Anything in head normal form is in weak head normal form, but not vv. (For example, λx.(λy.y z) is in weak head normal form but not in head normal form.)

Weak head normal form is the important notion-- this is to do with avoiding the capture of free variables, we will see the details later.

Rough characterization.... i) if no more reductions can be done the expression is in normal form. Suppose some reductions can be done, this can either be at the 'top' level if the expression is an application or 'internal' if the expression is an application or an abstraction. For all these definitions the top level reductions simply have to be made. It is the internal reductions that are of interest ii) if the expression is an application, say (P Q), or an abstraction whose inner scope is (P Q), and where P or Q or both are individually reducible, the expression is in head normal form. Finally, iii) even abstractions λx.(P Q) with P Q reducible are in weak head normal form.

When you set out doing beta-reductions on an expression, usually you will have a choice of which sub-expression to reduce first. Hence there arises the notion of a reduction path. Various theorems have been proved here (and we may look at some of them later). Important to know is that all reduction paths which produce a normal form for an expression, produce the same normal form. Any reduction sequence for an expression that terminates, produces the same normal form. And it is never necessary to backtrack; that is to say, if there is a normal form it is always reachable by further reductions no matter what reductions you have performed to that point.

Church-Rosser First Theorem: value of normal form does not depend on order, if reduction terminates it provides a unique normal form.

(We would expect this from our experience of arithmetic and algebra.) In arithmetic, for example, with an expression like (2+3).(4+5) we know we get the same value if we go (5).(4+5) to (5)(9) to 45, or (2+3).(9) to (5).9 to 45 ie the result does not depend on the order of evaluation. The same is true for lambda calculus (with the proviso of termination, which we will talk about shortly).

There are non-terminating reduction sequences; and there are expressions which have both terminating and non-terminating reduction sequences.

Some examples... Consider λx.(x x) (* a self-application function *) and apply it to itself

(λx.(x x) λx.(x x)) this beta reduces to (λx.(x x) λx.(x x)) which is just itself, so clearly there can be a non-terminating beta-reduction sequence here. This expression does not have a normal form.

We can now make this non-terminating expression an inessential part of something else. Consider λx.λy.y, when this is applied successive to two arguments it will consume both of them and return the second (ignoring the first). So, for example, ((λx.λy.y a) b) will reduce to b. So let us construct an expression like this which has our non terminating expression as the first argument and something innocent as the second

((λx.λy.y ((λx.(x x)) λx.(x x)) b)

if we beta reduce this from the entire of the first application, the reduction goes

((λx.λy.y ((λx.(x x)) λx.(x x)) b)

((λy.y) b)


so this expression has a normal form, namely b, and a terminating reduction sequence. If, on the other hand, we choose to reduce the first argument first, reduction goes on forever.

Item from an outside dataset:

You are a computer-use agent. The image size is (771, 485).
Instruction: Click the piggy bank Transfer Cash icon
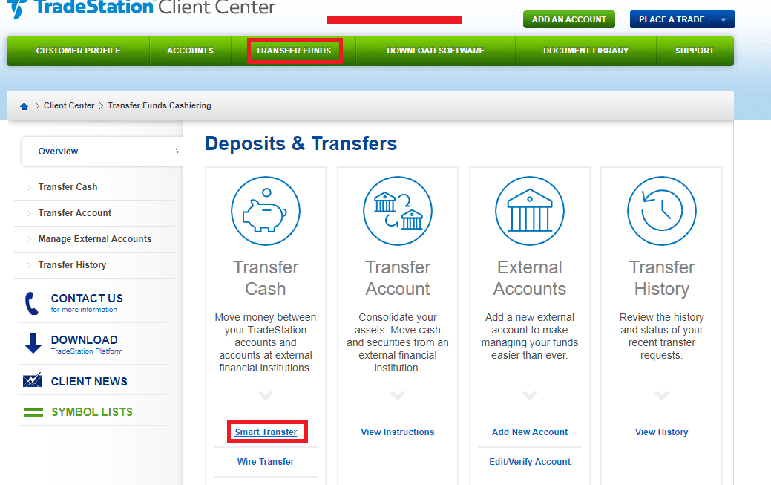(266, 211)
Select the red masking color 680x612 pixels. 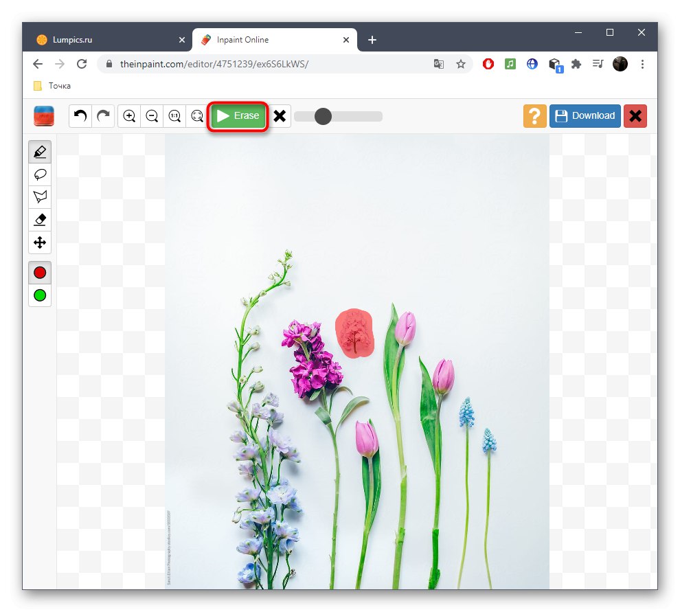tap(39, 272)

((λx.λy.y ((λx.(x x)) λx.(x x)) b) (* here the underlined piece reduces to itself. *)

((λx.λy.y ((λx.(x x)) λx.(x x)) b)

Convince yourself of the following:-

a) (λx.(x x) λx.(x x)) can be rewritten forever
b) ((λx.λy.y a) b) ⇒ b
c) ((λx.λy.y (λx.(x x) λx.(x x))) b) ⇒ b (*this is like (b) except that we have put self-application in for the argument 'a'.*)
d) ((λx.λy.y (λx.(x x) λx.(x x))) b) ⇒ b (*same as (c) but show it can be rewritten forever*)


Two lambda expressions are equal or equivalent iff they reduce to each other or to some common form.